Now for a brain-dump of some hypotheses on the music of physics, as speculated by a non-physicist. Following Louis de Broglie's hypothesis and Quantum Field Theory, it is fair to say that everything is a wave. From de Broglie was the hypothesis that what we think of as matter has wave-like properties, which has been confirmed through electron diffraction experiments (apropos, waves also exhibit particle-like behaviour). This is accepted as mainstream quantum mechanics; particles are described by a wavefunction, ψ. In Quantum Field Theory (QFT), the fundamental entities of the universe are quantum fields (e.g., electron fields, quark fields, photon fields, etc), and particles themselves are excitations in those fields. Unlike an "everyday wave", like a wave on the ocean, there is no external cause for this it's the fundamental force and motion from the universe.

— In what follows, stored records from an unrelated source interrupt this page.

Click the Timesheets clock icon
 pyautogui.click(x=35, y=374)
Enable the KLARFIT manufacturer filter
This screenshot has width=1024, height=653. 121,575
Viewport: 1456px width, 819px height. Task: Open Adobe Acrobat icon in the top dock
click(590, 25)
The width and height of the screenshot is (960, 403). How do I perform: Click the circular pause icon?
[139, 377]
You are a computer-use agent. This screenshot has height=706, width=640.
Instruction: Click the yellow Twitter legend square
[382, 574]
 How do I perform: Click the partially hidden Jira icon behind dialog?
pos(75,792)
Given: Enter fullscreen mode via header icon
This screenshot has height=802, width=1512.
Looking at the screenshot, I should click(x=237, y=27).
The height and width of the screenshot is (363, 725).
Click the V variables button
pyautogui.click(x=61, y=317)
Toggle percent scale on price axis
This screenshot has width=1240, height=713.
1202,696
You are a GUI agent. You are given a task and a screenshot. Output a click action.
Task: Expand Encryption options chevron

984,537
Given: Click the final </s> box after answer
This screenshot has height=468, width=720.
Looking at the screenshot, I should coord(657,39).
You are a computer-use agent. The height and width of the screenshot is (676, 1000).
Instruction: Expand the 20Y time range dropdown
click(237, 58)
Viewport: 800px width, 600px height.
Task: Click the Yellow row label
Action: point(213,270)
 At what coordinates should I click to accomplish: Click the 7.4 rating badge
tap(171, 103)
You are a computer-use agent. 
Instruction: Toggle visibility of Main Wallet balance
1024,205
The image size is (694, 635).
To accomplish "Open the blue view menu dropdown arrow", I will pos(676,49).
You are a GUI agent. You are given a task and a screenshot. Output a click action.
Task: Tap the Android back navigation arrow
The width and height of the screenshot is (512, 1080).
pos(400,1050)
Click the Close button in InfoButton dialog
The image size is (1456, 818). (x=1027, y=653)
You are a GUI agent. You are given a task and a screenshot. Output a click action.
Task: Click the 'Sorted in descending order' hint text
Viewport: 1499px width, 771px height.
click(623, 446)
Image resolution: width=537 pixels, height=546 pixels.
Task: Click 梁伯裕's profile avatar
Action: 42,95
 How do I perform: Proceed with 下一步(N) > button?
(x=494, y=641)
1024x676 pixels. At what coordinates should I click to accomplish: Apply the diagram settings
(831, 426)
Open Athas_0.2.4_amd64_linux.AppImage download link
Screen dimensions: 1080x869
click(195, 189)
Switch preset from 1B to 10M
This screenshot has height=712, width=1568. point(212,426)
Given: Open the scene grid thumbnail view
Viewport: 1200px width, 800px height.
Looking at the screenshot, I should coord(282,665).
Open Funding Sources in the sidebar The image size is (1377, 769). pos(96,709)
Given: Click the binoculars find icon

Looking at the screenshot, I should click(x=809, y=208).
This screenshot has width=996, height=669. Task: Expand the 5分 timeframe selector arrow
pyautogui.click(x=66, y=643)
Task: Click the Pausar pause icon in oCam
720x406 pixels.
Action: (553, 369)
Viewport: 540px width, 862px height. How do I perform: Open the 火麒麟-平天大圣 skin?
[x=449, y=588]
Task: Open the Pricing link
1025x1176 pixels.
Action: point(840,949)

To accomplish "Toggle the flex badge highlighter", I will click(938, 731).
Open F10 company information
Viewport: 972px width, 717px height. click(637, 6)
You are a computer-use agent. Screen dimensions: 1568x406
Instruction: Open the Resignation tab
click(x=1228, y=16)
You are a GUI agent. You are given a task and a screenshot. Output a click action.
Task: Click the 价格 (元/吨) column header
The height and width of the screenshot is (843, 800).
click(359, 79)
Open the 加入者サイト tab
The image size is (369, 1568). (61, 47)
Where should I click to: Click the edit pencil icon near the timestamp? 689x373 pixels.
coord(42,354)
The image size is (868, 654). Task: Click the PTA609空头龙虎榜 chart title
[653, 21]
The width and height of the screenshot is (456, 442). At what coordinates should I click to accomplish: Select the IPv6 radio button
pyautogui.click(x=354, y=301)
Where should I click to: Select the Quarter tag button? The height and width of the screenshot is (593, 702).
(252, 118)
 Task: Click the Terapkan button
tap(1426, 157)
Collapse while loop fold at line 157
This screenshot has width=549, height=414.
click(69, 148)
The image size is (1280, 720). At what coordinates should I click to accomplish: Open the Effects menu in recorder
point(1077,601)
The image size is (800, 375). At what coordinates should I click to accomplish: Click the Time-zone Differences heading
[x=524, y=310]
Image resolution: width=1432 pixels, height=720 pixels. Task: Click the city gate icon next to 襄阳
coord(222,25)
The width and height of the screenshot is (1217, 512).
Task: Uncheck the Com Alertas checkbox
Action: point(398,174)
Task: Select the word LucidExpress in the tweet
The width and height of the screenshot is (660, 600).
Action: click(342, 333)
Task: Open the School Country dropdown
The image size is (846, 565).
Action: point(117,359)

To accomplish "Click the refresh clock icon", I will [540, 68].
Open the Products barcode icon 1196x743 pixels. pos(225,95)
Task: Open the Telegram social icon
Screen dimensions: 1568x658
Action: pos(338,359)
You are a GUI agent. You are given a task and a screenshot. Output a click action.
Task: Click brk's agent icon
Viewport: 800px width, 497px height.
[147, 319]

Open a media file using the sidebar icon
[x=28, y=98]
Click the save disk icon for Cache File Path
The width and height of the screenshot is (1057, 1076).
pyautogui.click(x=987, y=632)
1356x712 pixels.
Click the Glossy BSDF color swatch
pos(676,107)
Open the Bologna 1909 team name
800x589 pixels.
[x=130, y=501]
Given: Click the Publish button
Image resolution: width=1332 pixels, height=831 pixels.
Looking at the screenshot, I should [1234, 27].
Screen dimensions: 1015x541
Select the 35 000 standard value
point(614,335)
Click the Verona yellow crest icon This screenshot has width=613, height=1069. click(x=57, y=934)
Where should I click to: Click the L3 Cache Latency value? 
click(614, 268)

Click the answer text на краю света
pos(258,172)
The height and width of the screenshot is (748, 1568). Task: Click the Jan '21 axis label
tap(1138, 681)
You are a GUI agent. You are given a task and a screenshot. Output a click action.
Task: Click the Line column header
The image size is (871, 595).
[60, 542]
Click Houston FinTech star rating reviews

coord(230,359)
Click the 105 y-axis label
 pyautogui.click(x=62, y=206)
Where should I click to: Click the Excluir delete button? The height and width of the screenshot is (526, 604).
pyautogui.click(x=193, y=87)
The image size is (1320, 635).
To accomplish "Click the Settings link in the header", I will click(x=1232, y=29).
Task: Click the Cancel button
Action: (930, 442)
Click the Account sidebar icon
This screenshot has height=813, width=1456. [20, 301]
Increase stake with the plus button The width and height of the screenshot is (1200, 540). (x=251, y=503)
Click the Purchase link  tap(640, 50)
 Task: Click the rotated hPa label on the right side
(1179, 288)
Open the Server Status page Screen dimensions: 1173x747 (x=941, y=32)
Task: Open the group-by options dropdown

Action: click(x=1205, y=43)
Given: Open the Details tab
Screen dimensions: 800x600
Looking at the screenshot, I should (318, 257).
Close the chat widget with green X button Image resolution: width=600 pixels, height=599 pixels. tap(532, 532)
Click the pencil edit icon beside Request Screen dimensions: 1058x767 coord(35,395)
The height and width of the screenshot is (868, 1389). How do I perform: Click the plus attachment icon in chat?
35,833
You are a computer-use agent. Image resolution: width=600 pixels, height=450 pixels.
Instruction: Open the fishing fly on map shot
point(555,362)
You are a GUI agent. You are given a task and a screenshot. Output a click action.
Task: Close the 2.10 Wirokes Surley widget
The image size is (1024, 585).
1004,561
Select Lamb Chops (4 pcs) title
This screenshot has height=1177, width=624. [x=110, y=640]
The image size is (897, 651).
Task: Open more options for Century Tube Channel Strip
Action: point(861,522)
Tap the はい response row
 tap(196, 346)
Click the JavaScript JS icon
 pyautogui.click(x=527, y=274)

When a quantum state occurs periodically in time, it can be associated with a frequency. A frequency measured over equal intervals is essentially an oscillation, or, in musical terms, a beat. For a state with definite energy E, the wavefunction evolves as: f=E​/H, the Planck-Einstein relation, where a particle of energy E has an associated oscillation frequency, f. Now, when there is a single eigenstate, a quantum oscillation is more like a single tone. However, the universe has multiple quantum states superimposed with interference, and from that beat frequencies appear. If everything is ultimately oscillating quantum fields, then the universe is an ensemble of coupled rhythms. How far I can push these hypotheses will be explored on another day; however, I am tempted to also map this to the insights between the relationship between music and psychology and the philosophical concept of harmony. But all that's for another day; two paragraphs on quantum mechanics and music is enough for today.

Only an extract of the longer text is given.